-- begin --

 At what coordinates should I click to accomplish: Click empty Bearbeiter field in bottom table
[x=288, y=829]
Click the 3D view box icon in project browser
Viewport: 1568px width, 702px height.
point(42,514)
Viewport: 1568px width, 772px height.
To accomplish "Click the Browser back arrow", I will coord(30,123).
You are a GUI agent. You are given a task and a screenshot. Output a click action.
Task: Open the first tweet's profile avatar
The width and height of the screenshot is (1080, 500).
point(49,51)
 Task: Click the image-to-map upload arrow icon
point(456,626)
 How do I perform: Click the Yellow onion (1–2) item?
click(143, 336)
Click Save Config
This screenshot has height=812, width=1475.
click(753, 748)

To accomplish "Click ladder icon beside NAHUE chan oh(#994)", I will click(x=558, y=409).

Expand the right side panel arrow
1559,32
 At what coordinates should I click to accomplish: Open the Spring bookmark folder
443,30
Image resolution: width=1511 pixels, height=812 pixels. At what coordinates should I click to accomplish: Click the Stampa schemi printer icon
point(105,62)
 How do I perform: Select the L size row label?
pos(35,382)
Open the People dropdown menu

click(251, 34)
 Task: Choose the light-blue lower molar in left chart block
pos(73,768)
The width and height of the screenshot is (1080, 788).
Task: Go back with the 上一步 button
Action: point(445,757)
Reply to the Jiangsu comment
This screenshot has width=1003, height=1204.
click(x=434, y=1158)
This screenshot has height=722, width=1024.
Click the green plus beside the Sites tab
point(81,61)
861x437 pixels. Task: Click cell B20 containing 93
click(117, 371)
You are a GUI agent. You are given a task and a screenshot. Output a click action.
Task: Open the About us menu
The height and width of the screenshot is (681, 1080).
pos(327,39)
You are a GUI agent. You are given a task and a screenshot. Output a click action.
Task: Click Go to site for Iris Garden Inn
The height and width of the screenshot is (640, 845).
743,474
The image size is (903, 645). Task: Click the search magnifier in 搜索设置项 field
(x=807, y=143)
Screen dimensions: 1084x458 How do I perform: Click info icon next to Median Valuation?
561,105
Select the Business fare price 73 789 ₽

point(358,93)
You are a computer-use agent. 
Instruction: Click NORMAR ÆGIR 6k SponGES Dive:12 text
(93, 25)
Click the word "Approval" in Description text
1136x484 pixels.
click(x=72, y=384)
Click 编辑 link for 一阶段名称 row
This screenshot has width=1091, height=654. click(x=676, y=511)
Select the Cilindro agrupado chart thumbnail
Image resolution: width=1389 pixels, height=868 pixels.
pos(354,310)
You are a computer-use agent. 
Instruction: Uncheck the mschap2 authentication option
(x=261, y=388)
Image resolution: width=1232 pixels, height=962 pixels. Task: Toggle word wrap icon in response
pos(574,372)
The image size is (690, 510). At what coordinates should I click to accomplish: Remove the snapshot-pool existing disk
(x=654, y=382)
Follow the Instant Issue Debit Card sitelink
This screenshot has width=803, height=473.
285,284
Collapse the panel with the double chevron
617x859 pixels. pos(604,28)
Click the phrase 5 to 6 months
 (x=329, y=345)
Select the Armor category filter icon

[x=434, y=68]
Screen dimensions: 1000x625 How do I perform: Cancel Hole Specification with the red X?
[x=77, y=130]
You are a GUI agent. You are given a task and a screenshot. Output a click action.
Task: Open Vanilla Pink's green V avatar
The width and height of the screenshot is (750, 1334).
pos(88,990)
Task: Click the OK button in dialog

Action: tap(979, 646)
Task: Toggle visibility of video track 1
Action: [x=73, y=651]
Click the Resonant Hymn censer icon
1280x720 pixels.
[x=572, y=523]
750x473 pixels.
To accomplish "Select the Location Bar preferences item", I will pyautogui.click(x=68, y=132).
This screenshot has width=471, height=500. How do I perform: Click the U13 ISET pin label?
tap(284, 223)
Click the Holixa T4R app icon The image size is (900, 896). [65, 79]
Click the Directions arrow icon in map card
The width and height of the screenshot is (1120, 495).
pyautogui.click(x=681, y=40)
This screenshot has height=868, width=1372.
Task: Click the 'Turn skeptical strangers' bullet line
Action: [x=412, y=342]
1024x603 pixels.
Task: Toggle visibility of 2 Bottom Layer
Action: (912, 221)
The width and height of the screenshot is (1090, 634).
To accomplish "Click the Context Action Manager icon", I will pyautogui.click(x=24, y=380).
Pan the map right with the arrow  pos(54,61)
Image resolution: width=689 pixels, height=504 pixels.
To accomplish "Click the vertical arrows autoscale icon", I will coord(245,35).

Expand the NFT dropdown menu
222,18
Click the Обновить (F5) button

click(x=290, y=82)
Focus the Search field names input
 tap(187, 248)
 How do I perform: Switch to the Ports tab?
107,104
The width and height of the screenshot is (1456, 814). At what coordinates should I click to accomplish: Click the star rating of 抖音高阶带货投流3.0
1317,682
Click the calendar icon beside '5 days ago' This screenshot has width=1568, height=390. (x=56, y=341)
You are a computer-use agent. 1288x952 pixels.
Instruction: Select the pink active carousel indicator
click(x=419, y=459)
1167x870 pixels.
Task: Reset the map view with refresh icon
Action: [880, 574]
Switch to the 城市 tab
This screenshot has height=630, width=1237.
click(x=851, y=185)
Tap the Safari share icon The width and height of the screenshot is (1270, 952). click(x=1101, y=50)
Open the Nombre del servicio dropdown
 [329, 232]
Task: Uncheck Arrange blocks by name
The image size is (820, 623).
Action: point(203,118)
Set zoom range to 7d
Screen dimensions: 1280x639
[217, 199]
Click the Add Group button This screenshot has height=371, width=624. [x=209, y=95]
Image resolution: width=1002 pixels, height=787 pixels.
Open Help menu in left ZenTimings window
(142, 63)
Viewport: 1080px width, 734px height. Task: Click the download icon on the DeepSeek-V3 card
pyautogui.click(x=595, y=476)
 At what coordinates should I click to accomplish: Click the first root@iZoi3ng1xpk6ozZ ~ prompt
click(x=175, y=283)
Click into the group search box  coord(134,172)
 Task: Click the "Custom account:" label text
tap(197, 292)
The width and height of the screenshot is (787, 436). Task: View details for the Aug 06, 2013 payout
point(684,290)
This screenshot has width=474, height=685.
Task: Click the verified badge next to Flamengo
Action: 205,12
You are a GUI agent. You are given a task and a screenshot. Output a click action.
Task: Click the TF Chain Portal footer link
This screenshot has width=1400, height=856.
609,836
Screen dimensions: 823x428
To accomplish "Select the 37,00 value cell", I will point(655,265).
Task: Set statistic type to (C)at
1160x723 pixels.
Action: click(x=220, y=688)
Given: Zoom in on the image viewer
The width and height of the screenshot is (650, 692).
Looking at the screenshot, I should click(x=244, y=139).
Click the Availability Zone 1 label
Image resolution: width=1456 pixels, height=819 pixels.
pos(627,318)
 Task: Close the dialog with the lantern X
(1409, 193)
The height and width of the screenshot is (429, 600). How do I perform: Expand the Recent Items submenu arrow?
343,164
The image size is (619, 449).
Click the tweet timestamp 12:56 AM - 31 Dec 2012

-- end --

> **Work to complete**
Copy everything from the start of the material down to the line containing "pos(327,39)", keeping both ends and reproducing each line character for character.

> **Task solution**
 At what coordinates should I click to accomplish: Click empty Bearbeiter field in bottom table
[x=288, y=829]
Click the 3D view box icon in project browser
Viewport: 1568px width, 702px height.
point(42,514)
Viewport: 1568px width, 772px height.
To accomplish "Click the Browser back arrow", I will coord(30,123).
You are a GUI agent. You are given a task and a screenshot. Output a click action.
Task: Open the first tweet's profile avatar
The width and height of the screenshot is (1080, 500).
point(49,51)
 Task: Click the image-to-map upload arrow icon
point(456,626)
 How do I perform: Click the Yellow onion (1–2) item?
click(143, 336)
Click Save Config
This screenshot has height=812, width=1475.
click(753, 748)

To accomplish "Click ladder icon beside NAHUE chan oh(#994)", I will click(x=558, y=409).

Expand the right side panel arrow
1559,32
 At what coordinates should I click to accomplish: Open the Spring bookmark folder
443,30
Image resolution: width=1511 pixels, height=812 pixels. At what coordinates should I click to accomplish: Click the Stampa schemi printer icon
point(105,62)
 How do I perform: Select the L size row label?
pos(35,382)
Open the People dropdown menu

click(251, 34)
 Task: Choose the light-blue lower molar in left chart block
pos(73,768)
The width and height of the screenshot is (1080, 788).
Task: Go back with the 上一步 button
Action: point(445,757)
Reply to the Jiangsu comment
This screenshot has width=1003, height=1204.
click(x=434, y=1158)
This screenshot has height=722, width=1024.
Click the green plus beside the Sites tab
point(81,61)
861x437 pixels. Task: Click cell B20 containing 93
click(117, 371)
You are a GUI agent. You are given a task and a screenshot. Output a click action.
Task: Open the About us menu
The height and width of the screenshot is (681, 1080).
pos(327,39)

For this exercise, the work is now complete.